Immunomodulation in mesenchymal stem cell therapy for osteoarthritis: mechanistic insights on the role of cell death and engraftment

Abstract

Osteoarthritis (OA) is a degenerative pathology of the articular cartilage causing chronic pain and disability in millions of individuals. In OA synovia, resident macrophages and infiltrated lymphocytes contribute to the disease progression by releasing catabolic mediators that interfere with the reparative process. Mesenchymal stem cells (MSCs) possess the capacity to release immune-modulating cytokines when licensed by proinflammatory stimuli. They were also proven to promote regeneration in pre-clinical models of OA and to improve disease scores in small-scale clinical trials. To assess whether MSCs act by alleviating synovitis, a novel approach was optimised to retrieve GFP+ cells after intra-articular (IA) injection into a murine model of collagenaseinduced OA (CIOA). MSCs were separated from knee digests by FACS-coupled cell sorting and expanded in culture for further characterisation. Retrieval and processing did not affect their proliferation rates or clonogenicity but slightly altered their differentiative potential. CIOA-retrieved MSCs had no effect on syngeneic T cells in co-culture experiments. However, their conditioned medium (CM) caused polarisation of in vitro activated macrophages towards an M2 immunomodulatory phenotype, with lower expression of MHC-II and CD86 and increased secretion of IL-10. The immunomodulatory effect of CIOA-challenged MSCs was significant, compared to both naïve MSCs and MSCs injected in sham-treated animals.
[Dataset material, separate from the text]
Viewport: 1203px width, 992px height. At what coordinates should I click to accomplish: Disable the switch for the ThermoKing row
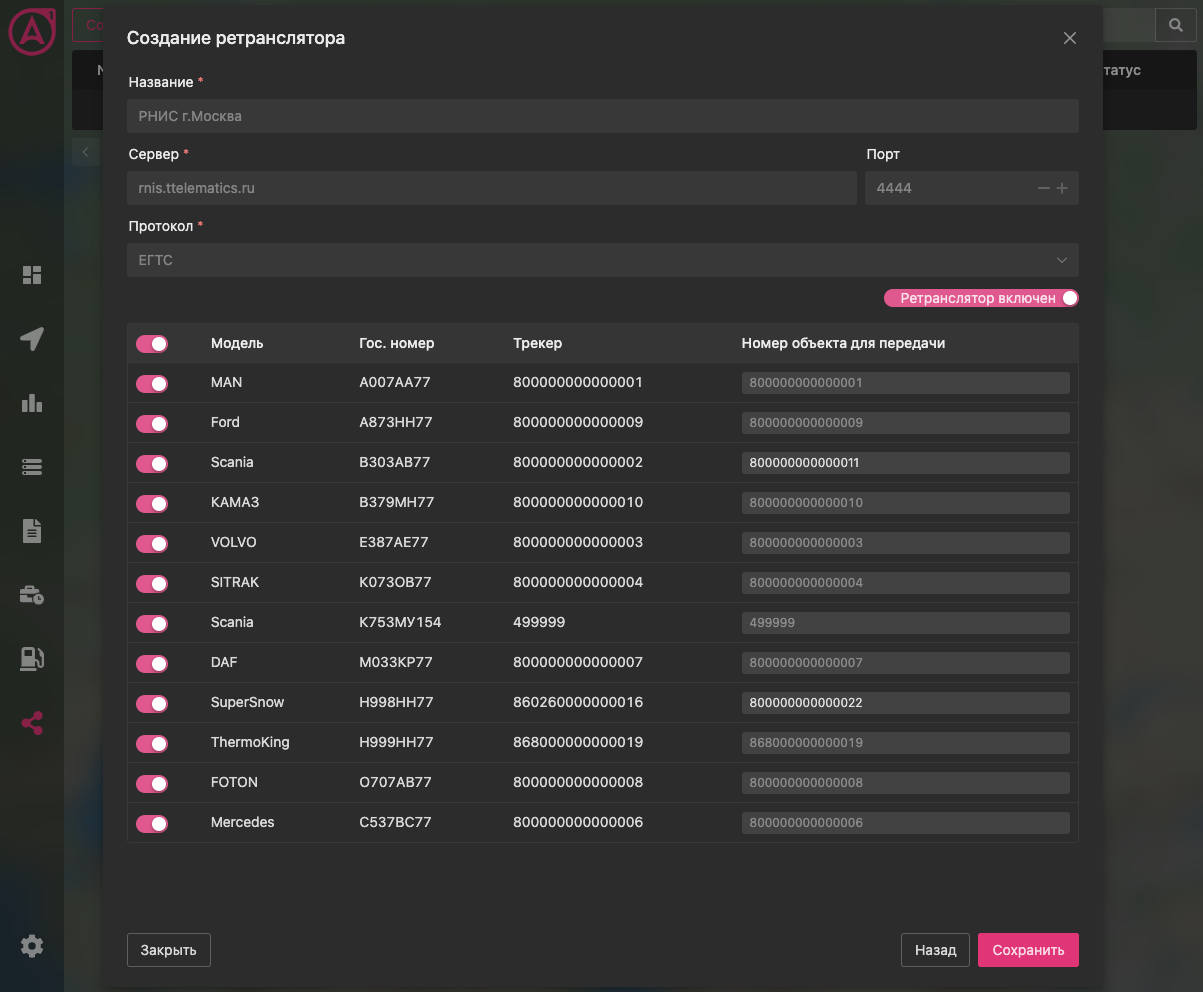[x=152, y=744]
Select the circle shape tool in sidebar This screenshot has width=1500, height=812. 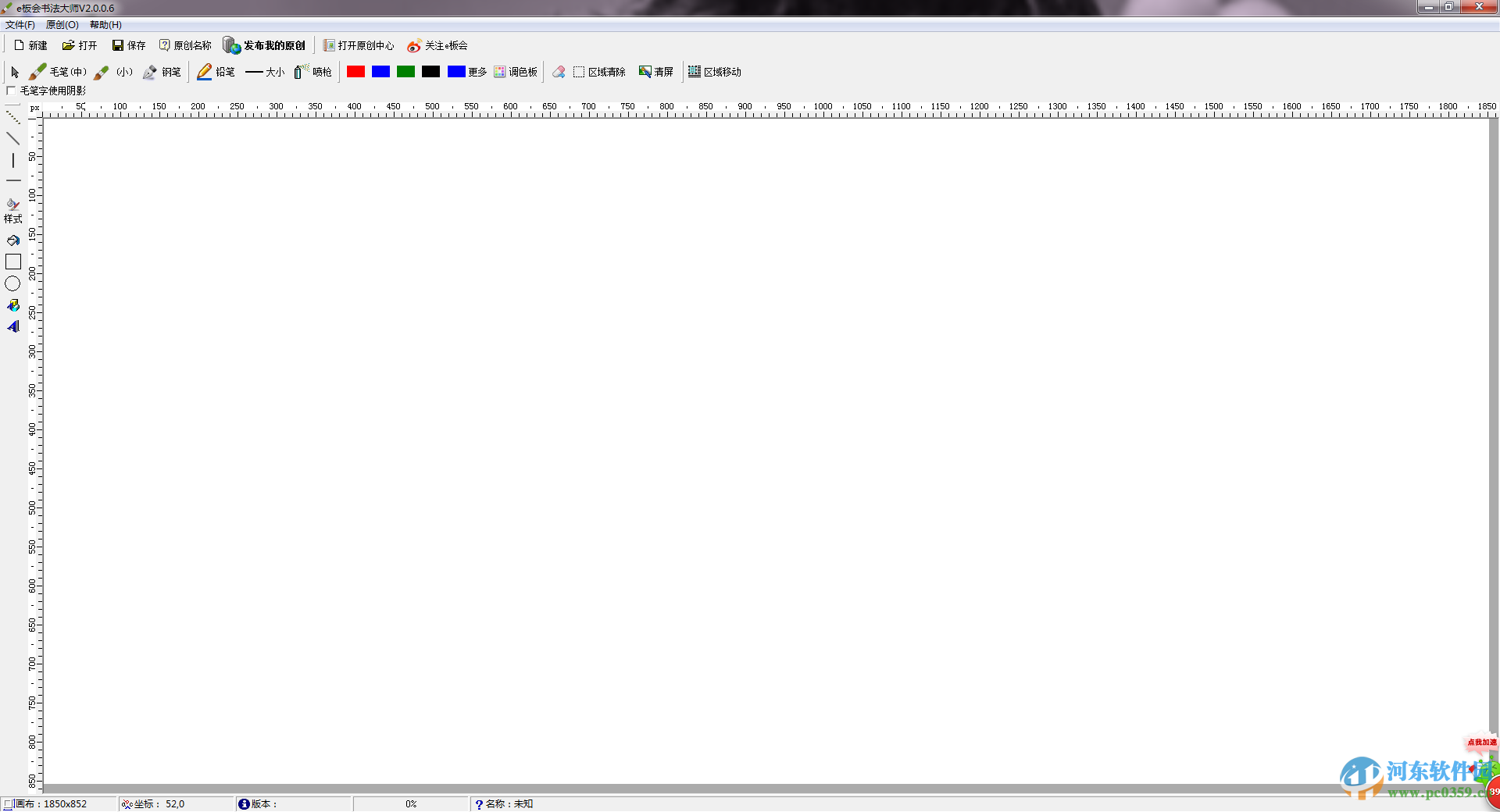[x=13, y=284]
As only 1.627% of the implanted MSCs was successfully retrieved, it was postulated that MSCs act via a hit-and-run mechanism, with release of cytokines following rapid apoptosis. In vitro-induced apoptosis promoted a similar trophic-mediated M2 switch, resulting in significantly higher IL-10 secretion from macrophages. However, apoptotic MSCs also prevented proliferation and activation of co-cultured lymphocytes. The presented data demonstrates that, following IA administration, a large proportion of MSCs undergoes apoptosis and exert non-specific immunomodulatory effects. A smaller percentage acquire a licensed phenotype which aids in the resolution of synovitis through a paracrine mechanism indirectly mediated by reprogrammed macrophages.